Is there a way to collapse ordered rows by terminal values with postgres window clause - Postgresql

Ethan
February 16, 2023
201 views
0 votes
2 Answers

I have a table foo:

some_fk	some_field	some_date_field
1	A	1990-01-01
1	B	1990-01-02
1	C	1990-03-01
1	X	1990-04-01
2	B	1990-01-01
2	B	1990-01-05
2	Z	1991-04-11
2	C	1992-01-01
2	B	1992-02-01
2	Y	1992-03-01
3	C	1990-01-01

some_field has 6 possible values: [A,B,C,X,Y,Z]
Where [A,B,C] signify opening or continuation events and [X,Y,Z] signify closing events. How do I get each span of time between the first opening event and closing event of each span, partitioned by some_fk, as shown in the table below:

some_fk	some_date_field_start	some_date_field_end
1	1990-01-01	1990-04-01
2	1990-01-01	1991-04-11
2	1992-01-01	1992-03-01
3	1990-01-01	NULL

*Note that a non-terminated time span ends with NULL

I do have a solution that involves 3 common table expressions, but I’m wondering if there is a (better/more elegant/canonical) way to do this in PostgreSQL without nested queries.
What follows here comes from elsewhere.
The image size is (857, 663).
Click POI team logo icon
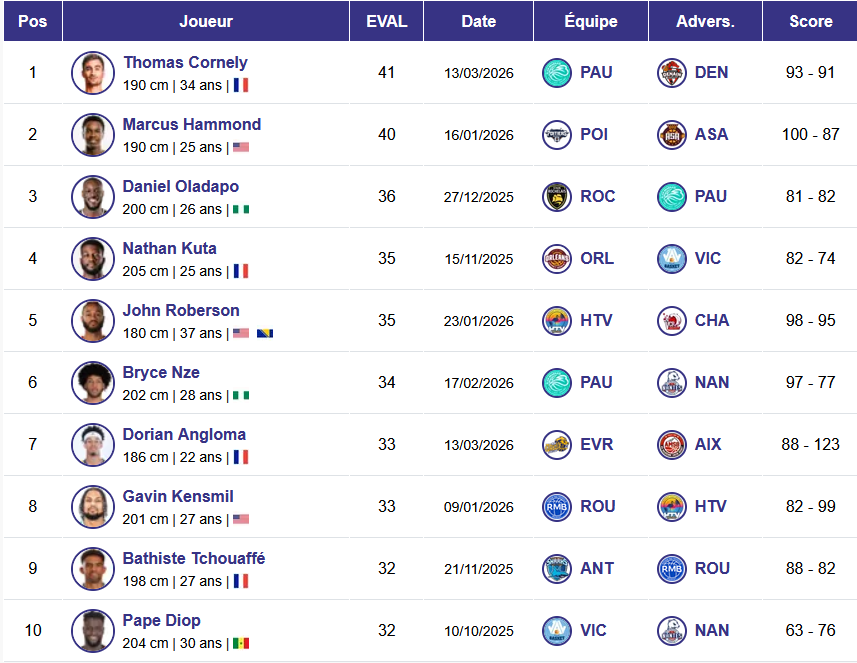[x=557, y=135]
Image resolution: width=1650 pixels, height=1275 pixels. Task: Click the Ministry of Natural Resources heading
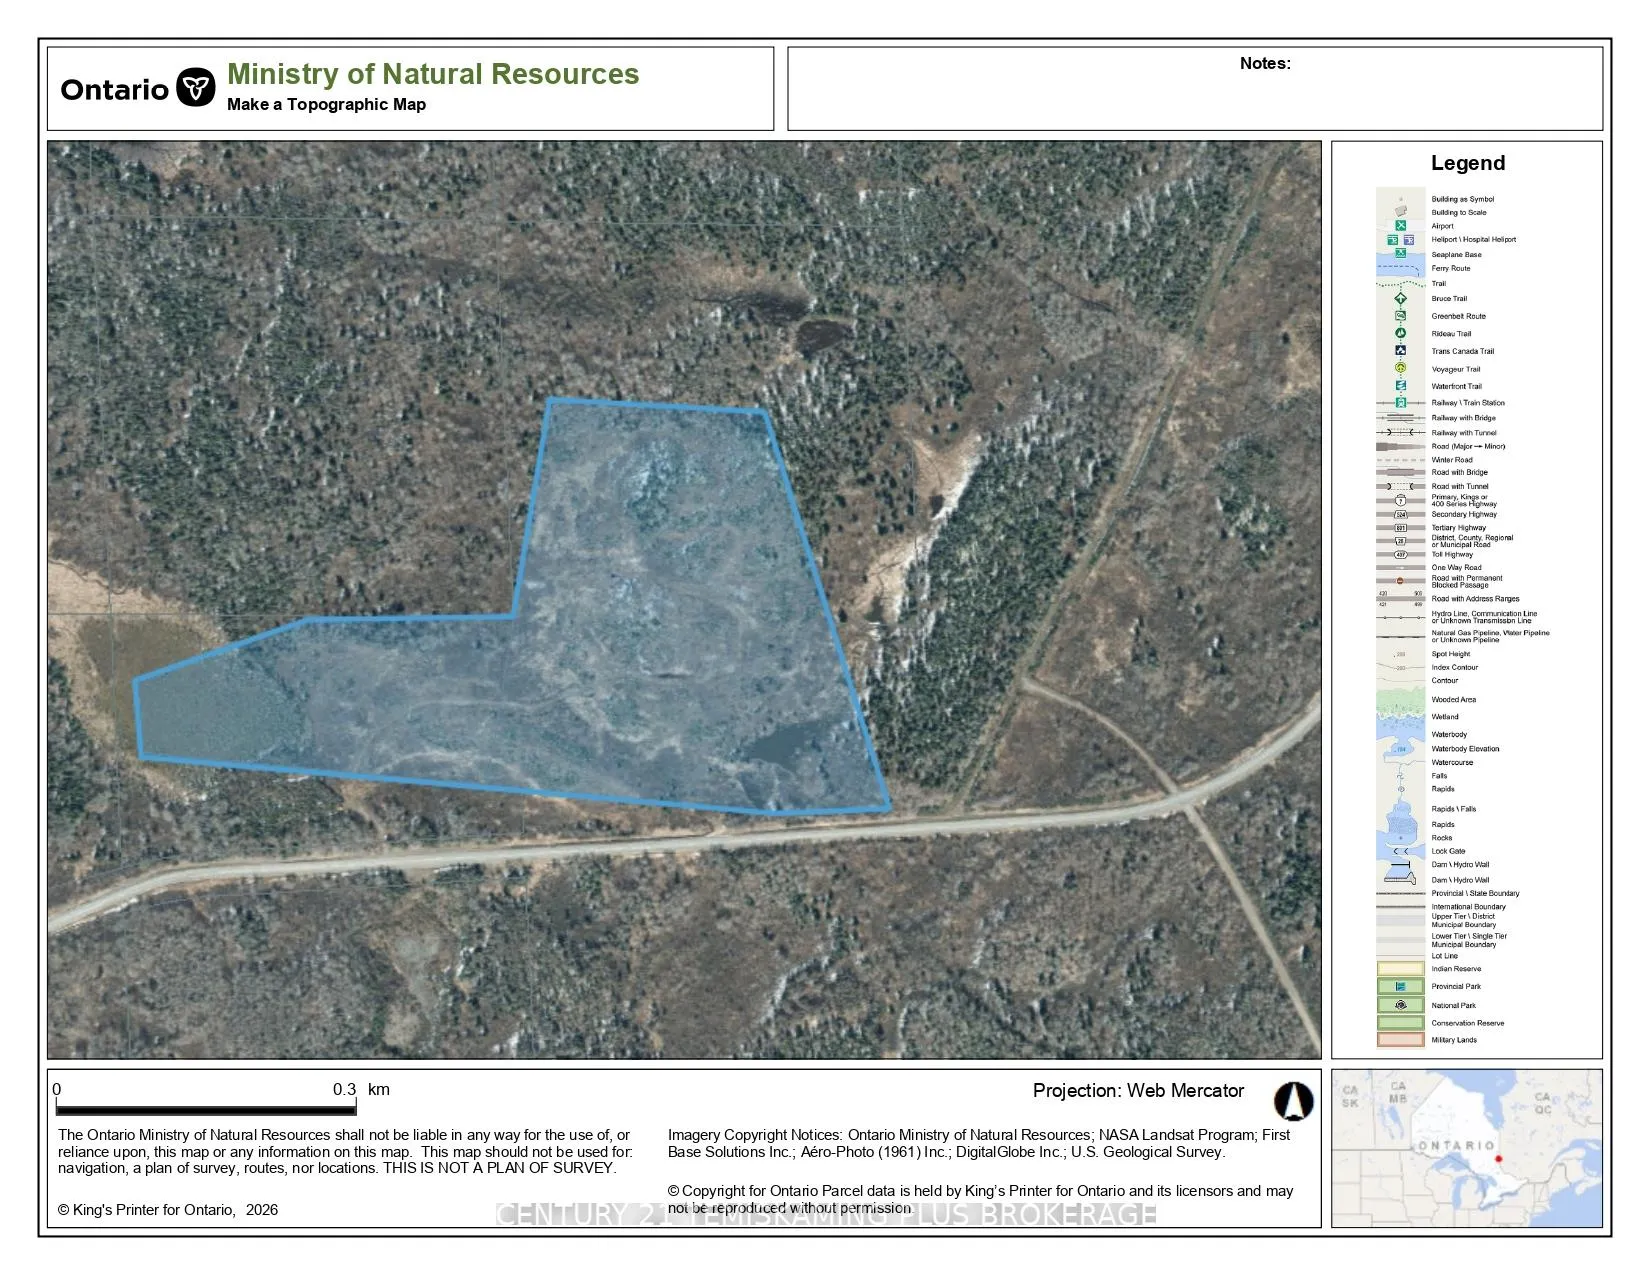tap(433, 74)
My approach was something like:

WITH ranked AS (
  SELECT
    RANK() OVER (PARTITION BY some_fk ORDER BY some_date_field) AS "rank"
    some_fk,
    some_field,
    some_date_field
  FROM foo    
), openers AS (
  SELECT * FROM ranked WHERE some_field IN ('A','B','C')
), closers AS (
  SELECT
    *,
    LAG("rank") OVER (PARTITION BY some_fk ORDER BY "rank") AS rank_lag
  FROM ranked WHERE some_field IN ('X','Y','Z')
)
SELECT DISTINCT
  openers.some_fk,
  FIRST_VALUE(openers.some_date_field) OVER (PARTITION BY some_fk ORDER BY "rank")
    AS some_date_field_start,
  closers.some_date_field AS some_date_field_end
FROM openers
JOIN closers
  ON openers.some_fk = closers.some_fk
WHERE openers.some_date_field BETWEEN COALESCE(closers.rank_lag, 0) AND closers.rank

… but I feel there must be a better way.

Thanks in advance for the help.

Answers

The basis of the query is to use LAG to determine if the previous record was a closure.

SELECT *,
LAG(some_field) OVER (PARTITION BY some_fk ORDER BY some_date_field) Previous_some_field
FROM foo

This allows you to filter on the correct 4 records from your expected results, with the first 2 columns included; your mistake was to put the WHERE clause onto that query directly, when what you want to do is use it as is in a sub-query and write the WHERE in the main query.
From that point, you have several possibilities to finish the query.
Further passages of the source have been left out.